## About this exercise
Return the line that contains "You are a computer-use agent." plus every line after it to the end of the entries below, exactly as given, and stop there.

## Stored data
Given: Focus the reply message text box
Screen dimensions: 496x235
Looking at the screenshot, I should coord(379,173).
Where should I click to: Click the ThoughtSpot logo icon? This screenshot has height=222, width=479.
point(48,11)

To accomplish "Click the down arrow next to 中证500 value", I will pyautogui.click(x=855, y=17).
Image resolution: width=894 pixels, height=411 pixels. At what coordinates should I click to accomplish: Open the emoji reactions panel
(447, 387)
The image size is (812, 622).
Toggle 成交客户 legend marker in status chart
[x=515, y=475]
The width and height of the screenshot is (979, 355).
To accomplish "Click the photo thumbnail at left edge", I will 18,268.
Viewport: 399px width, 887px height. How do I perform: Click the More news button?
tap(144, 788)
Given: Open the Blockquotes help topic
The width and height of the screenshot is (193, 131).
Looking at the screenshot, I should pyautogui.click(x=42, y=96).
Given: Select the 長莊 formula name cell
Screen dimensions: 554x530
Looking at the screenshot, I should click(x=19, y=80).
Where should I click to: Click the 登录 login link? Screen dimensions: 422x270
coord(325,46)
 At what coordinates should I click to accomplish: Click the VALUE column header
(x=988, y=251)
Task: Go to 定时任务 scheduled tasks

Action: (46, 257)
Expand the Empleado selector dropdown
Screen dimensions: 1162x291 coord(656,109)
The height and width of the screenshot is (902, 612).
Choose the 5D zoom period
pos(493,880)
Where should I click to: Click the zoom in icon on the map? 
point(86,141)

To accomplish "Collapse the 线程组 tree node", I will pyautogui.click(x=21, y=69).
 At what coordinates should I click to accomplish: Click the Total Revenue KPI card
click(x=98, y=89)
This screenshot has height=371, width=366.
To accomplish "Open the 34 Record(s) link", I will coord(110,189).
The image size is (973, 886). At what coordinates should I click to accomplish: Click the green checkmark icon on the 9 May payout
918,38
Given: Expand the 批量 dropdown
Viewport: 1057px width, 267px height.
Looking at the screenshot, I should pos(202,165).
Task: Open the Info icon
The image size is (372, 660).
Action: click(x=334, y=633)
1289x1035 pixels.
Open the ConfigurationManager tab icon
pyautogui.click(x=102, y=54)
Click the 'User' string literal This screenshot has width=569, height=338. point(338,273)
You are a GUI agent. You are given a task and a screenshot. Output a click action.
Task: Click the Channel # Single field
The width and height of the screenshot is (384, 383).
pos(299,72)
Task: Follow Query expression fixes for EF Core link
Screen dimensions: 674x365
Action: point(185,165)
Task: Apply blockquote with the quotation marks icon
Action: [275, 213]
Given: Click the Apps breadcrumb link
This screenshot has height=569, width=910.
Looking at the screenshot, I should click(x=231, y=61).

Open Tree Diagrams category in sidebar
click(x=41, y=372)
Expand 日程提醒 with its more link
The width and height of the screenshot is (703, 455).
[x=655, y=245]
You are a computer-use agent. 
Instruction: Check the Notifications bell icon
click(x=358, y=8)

## Result for this task
You are a computer-use agent. 
Instruction: Check the Notifications bell icon
click(x=358, y=8)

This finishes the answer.